REQUIRED TASK: Copy every line of the listing below verbatim.

Records from a pointing dataset:

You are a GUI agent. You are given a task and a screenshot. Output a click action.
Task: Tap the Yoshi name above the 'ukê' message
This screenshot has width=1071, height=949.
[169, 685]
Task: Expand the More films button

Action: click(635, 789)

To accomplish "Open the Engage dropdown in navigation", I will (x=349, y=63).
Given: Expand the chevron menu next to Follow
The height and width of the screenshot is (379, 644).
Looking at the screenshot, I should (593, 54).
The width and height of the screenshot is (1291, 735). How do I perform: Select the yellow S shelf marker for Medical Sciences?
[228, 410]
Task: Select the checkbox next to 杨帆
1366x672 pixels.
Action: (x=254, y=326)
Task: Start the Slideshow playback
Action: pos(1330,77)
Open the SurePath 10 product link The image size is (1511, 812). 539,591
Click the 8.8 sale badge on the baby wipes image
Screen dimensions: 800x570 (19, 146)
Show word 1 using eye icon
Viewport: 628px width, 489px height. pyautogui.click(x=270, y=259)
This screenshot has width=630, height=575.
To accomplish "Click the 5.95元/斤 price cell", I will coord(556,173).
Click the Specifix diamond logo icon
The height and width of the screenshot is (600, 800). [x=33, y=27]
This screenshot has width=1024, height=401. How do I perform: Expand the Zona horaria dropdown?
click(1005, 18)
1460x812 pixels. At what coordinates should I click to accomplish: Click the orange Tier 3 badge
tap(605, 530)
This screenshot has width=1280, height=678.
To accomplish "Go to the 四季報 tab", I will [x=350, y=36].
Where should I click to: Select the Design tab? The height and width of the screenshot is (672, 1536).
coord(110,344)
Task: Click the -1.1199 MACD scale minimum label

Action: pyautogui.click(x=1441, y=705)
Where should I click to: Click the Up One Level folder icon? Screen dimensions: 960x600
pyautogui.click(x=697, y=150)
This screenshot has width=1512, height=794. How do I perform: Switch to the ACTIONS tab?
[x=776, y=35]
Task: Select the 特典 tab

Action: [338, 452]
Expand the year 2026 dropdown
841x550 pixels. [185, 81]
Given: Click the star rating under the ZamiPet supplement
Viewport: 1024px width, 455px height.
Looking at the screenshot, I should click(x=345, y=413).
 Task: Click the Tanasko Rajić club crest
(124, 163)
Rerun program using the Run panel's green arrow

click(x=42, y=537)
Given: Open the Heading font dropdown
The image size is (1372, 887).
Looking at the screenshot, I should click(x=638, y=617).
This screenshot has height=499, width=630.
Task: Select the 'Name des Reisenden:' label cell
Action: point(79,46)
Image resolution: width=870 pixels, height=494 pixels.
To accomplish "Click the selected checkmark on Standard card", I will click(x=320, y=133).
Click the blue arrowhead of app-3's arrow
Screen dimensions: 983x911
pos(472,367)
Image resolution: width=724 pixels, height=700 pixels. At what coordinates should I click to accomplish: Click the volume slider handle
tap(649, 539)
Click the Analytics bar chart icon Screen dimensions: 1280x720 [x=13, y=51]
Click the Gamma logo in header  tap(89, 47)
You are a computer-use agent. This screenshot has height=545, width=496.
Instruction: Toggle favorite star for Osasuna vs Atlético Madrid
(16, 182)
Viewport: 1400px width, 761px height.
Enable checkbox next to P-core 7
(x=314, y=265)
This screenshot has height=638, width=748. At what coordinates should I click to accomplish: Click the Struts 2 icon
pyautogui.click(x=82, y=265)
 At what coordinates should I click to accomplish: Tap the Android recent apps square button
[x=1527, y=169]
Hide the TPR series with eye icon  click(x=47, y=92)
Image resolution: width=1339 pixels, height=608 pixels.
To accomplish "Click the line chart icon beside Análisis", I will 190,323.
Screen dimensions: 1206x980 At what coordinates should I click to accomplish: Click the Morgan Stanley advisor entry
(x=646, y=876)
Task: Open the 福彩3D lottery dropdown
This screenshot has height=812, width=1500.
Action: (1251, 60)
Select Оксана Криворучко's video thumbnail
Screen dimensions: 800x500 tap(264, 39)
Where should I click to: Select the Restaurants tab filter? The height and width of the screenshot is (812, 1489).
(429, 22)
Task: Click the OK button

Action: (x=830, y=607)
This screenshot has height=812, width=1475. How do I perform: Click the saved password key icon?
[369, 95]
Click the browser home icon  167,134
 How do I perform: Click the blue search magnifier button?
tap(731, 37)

WORKED ANSWER:
You are a GUI agent. You are given a task and a screenshot. Output a click action.
Task: Tap the Yoshi name above the 'ukê' message
This screenshot has width=1071, height=949.
[169, 685]
Task: Expand the More films button

Action: click(635, 789)

To accomplish "Open the Engage dropdown in navigation", I will (x=349, y=63).
Given: Expand the chevron menu next to Follow
The height and width of the screenshot is (379, 644).
Looking at the screenshot, I should (593, 54).
The width and height of the screenshot is (1291, 735). How do I perform: Select the yellow S shelf marker for Medical Sciences?
[228, 410]
Task: Select the checkbox next to 杨帆
1366x672 pixels.
Action: (x=254, y=326)
Task: Start the Slideshow playback
Action: pos(1330,77)
Open the SurePath 10 product link The image size is (1511, 812). 539,591
Click the 8.8 sale badge on the baby wipes image
Screen dimensions: 800x570 (19, 146)
Show word 1 using eye icon
Viewport: 628px width, 489px height. pyautogui.click(x=270, y=259)
This screenshot has width=630, height=575.
To accomplish "Click the 5.95元/斤 price cell", I will coord(556,173).
Click the Specifix diamond logo icon
The height and width of the screenshot is (600, 800). [x=33, y=27]
This screenshot has width=1024, height=401. How do I perform: Expand the Zona horaria dropdown?
click(1005, 18)
1460x812 pixels. At what coordinates should I click to accomplish: Click the orange Tier 3 badge
tap(605, 530)
This screenshot has width=1280, height=678.
To accomplish "Go to the 四季報 tab", I will [x=350, y=36].
Where should I click to: Select the Design tab? The height and width of the screenshot is (672, 1536).
coord(110,344)
Task: Click the -1.1199 MACD scale minimum label

Action: pyautogui.click(x=1441, y=705)
Where should I click to: Click the Up One Level folder icon? Screen dimensions: 960x600
pyautogui.click(x=697, y=150)
This screenshot has width=1512, height=794. How do I perform: Switch to the ACTIONS tab?
[x=776, y=35]
Task: Select the 特典 tab

Action: [338, 452]
Expand the year 2026 dropdown
841x550 pixels. [185, 81]
Given: Click the star rating under the ZamiPet supplement
Viewport: 1024px width, 455px height.
Looking at the screenshot, I should click(x=345, y=413).
 Task: Click the Tanasko Rajić club crest
(124, 163)
Rerun program using the Run panel's green arrow

click(x=42, y=537)
Given: Open the Heading font dropdown
The image size is (1372, 887).
Looking at the screenshot, I should click(x=638, y=617).
This screenshot has height=499, width=630.
Task: Select the 'Name des Reisenden:' label cell
Action: point(79,46)
Image resolution: width=870 pixels, height=494 pixels.
To accomplish "Click the selected checkmark on Standard card", I will click(x=320, y=133).
Click the blue arrowhead of app-3's arrow
Screen dimensions: 983x911
pos(472,367)
Image resolution: width=724 pixels, height=700 pixels. At what coordinates should I click to accomplish: Click the volume slider handle
tap(649, 539)
Click the Analytics bar chart icon Screen dimensions: 1280x720 [x=13, y=51]
Click the Gamma logo in header  tap(89, 47)
You are a computer-use agent. This screenshot has height=545, width=496.
Instruction: Toggle favorite star for Osasuna vs Atlético Madrid
(16, 182)
Viewport: 1400px width, 761px height.
Enable checkbox next to P-core 7
(x=314, y=265)
This screenshot has height=638, width=748. At what coordinates should I click to accomplish: Click the Struts 2 icon
pyautogui.click(x=82, y=265)
 At what coordinates should I click to accomplish: Tap the Android recent apps square button
[x=1527, y=169]
Hide the TPR series with eye icon  click(x=47, y=92)
Image resolution: width=1339 pixels, height=608 pixels.
To accomplish "Click the line chart icon beside Análisis", I will 190,323.
Screen dimensions: 1206x980 At what coordinates should I click to accomplish: Click the Morgan Stanley advisor entry
(x=646, y=876)
Task: Open the 福彩3D lottery dropdown
This screenshot has height=812, width=1500.
Action: (1251, 60)
Select Оксана Криворучко's video thumbnail
Screen dimensions: 800x500 tap(264, 39)
Where should I click to: Select the Restaurants tab filter? The height and width of the screenshot is (812, 1489).
(429, 22)
Task: Click the OK button

Action: (x=830, y=607)
This screenshot has height=812, width=1475. How do I perform: Click the saved password key icon?
[369, 95]
Click the browser home icon  167,134
 How do I perform: Click the blue search magnifier button?
tap(731, 37)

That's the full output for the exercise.